Although in his early work Ozu used all of the usual techniques like intercutting, moving cameras and over-the-shoulder shots, he gradually simplified until he almost never moved the camera at all. Special effects, of course, were unheard of. He usually filmed from a low point of view, roughly the eye level of a person seated on a tatami mat, shot each scene as one unbroken take, and eliminated all wipes, fades and dissolves. He cut directly from each scene to the next, although for purposes of pacing he would sometimes begin a scene before the characters entered, continue to regard a space after the characters had left, or separate scenes with “pillow shots” of landscapes, banners, architectural details or trains and boats. He loved trains.
Almost every movie ever made observes the “180-degree rule,” which states that the camera must either stay on one side of an imaginary line drawn through the scene or explain why it has moved. Otherwise, there is an inexplicable flip-flop as characters and objects pop from left to right and back again. Ozu ignored that rule, and also ignored continuity; he was fond, for example, of placing a little red teapot in the corners of some of his scenes, like the artist’s mark, and the teapot has a way of inexplicably moving around from shot to shot.

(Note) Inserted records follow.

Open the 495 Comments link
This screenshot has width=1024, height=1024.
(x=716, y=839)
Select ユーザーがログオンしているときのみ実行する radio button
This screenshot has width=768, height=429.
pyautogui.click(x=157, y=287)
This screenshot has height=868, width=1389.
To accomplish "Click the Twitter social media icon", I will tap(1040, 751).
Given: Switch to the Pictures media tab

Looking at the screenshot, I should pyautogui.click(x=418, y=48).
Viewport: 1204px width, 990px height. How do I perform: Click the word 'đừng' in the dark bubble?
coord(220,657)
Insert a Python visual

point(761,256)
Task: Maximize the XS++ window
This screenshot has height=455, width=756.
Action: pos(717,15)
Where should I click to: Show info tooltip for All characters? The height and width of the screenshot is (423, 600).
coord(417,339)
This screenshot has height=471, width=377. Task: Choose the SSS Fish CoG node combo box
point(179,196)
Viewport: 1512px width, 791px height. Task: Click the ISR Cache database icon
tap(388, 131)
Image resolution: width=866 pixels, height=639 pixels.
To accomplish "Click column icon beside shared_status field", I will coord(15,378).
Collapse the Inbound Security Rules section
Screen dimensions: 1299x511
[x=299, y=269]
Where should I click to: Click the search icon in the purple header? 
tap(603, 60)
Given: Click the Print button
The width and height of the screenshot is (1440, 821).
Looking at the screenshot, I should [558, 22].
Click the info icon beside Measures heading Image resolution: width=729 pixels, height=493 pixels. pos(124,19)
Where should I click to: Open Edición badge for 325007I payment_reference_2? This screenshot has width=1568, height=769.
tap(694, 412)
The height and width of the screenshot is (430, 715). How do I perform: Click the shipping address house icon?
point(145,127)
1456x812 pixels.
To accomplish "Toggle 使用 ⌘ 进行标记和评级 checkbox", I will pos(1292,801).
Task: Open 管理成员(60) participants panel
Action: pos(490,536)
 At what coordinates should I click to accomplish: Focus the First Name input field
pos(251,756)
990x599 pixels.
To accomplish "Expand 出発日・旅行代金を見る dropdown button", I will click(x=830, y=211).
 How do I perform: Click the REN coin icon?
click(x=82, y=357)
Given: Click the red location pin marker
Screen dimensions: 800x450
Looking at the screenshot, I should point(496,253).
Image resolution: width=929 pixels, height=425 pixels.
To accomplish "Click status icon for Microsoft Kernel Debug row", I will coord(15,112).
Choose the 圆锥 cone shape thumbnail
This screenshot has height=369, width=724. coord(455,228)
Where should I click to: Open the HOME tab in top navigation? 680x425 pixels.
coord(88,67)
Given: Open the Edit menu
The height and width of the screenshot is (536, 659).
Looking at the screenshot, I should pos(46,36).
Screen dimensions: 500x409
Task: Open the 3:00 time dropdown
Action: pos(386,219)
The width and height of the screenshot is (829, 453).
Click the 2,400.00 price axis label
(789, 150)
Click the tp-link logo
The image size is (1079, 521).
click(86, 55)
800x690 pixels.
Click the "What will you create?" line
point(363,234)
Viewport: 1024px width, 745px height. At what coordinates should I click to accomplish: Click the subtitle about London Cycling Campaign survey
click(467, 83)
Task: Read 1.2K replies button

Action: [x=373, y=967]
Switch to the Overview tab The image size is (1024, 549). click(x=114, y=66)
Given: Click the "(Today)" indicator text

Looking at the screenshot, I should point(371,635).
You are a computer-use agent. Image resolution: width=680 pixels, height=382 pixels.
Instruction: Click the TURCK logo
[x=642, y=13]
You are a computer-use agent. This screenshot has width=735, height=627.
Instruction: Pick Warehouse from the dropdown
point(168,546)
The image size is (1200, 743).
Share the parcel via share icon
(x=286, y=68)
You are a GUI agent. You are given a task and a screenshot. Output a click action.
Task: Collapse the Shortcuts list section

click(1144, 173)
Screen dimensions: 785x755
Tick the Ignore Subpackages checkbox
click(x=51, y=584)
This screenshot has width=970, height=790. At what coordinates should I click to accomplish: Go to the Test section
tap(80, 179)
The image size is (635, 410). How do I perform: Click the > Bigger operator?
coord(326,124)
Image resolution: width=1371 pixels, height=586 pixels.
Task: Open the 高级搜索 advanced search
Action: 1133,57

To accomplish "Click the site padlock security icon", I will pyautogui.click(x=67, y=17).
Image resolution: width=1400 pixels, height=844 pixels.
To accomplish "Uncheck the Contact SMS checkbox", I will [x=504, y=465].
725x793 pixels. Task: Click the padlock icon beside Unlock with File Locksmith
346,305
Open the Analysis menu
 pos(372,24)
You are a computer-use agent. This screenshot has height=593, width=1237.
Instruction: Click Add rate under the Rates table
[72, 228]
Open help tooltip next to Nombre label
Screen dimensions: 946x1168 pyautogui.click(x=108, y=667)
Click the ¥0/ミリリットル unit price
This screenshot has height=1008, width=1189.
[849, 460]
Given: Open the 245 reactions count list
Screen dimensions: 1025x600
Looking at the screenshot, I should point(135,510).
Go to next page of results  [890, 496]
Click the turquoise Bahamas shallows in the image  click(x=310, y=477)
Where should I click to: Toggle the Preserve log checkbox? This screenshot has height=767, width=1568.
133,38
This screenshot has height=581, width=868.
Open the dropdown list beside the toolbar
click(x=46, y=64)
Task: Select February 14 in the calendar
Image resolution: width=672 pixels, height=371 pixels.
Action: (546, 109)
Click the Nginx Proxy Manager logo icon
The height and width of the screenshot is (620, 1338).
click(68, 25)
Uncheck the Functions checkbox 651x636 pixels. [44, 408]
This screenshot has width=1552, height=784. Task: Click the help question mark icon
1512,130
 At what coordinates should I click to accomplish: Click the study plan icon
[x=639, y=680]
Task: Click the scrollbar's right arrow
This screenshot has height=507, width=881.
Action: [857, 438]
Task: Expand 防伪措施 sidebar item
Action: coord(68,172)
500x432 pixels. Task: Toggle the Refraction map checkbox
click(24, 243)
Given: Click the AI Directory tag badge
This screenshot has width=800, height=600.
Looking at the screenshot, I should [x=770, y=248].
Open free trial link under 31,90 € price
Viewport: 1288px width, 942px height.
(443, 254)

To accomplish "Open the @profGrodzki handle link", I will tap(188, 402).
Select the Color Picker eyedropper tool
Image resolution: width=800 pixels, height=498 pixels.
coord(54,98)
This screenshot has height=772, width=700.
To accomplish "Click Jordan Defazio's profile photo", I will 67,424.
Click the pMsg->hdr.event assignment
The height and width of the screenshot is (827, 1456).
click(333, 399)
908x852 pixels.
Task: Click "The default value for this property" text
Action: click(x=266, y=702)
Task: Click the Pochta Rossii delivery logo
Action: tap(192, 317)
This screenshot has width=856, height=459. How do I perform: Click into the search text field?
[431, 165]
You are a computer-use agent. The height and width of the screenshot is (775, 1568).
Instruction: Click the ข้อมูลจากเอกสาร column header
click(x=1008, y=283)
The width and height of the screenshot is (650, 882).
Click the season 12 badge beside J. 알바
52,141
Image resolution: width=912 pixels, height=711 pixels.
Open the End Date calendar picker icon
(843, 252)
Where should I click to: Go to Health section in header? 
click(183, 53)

Almost all directors use intersecting eyelines as a way of making it seem like the characters are looking at each other in conversational closeups. Not Ozu. As his characters talk to each other, they look straight at the camera. “This has the unusual effect,” Nick Wrigley writes at his invaluable site ozuyasujiro.com, “of placing the viewer directly in the center of conversations—as if being talked to—instead of the Hollywood convention of alternately peering over characters’ shoulders during such sequences.”
Because Ozu’s mature films consist of complete shots and nothing else (none of the traditional language of master shot/medium shot/closeup), composition became all-important to him. Every shot “has to be perfect in itself,” he said, and often you will find at least one side defined by a visible frame—a wall, a doorway, a step, a curtain, a post. He loved to include banners in the background or posters on the walls; many of them, he painted himself.
There is a richness in this style that may not be noticed at first. To prepare myself to do the commentary track for the Criterion Collection’s DVD of “Floating Weeds,” I went through it a shot at a time during 10 hours over five days at the University of Colorado at Boulder. After the initial screening, some students wondered what we would discuss, since the shots were all apparently so simple. At the end of the week, we were amazed at the subtleties we had found, the variety within the discipline of the style, the ways Ozu’s camera positioned itself to heighten or emotionally tilt the observation.
Ozu’s own life lacked the domestic drama he often filmed. After early days away from home as a schoolteacher, he lived the rest of his life with his mother, who died only a year before he did. He never married. He was a lifelong heavy drinker, joking that he could measure the progress of a screenplay by empty sake bottles. He used the same actors and technicians over and over again.
Although his stories sometimes seem similar when described, his films are unique because each one depends on specific characters, closely observed. Any serious journey into the cinema sooner or later arrives at his work.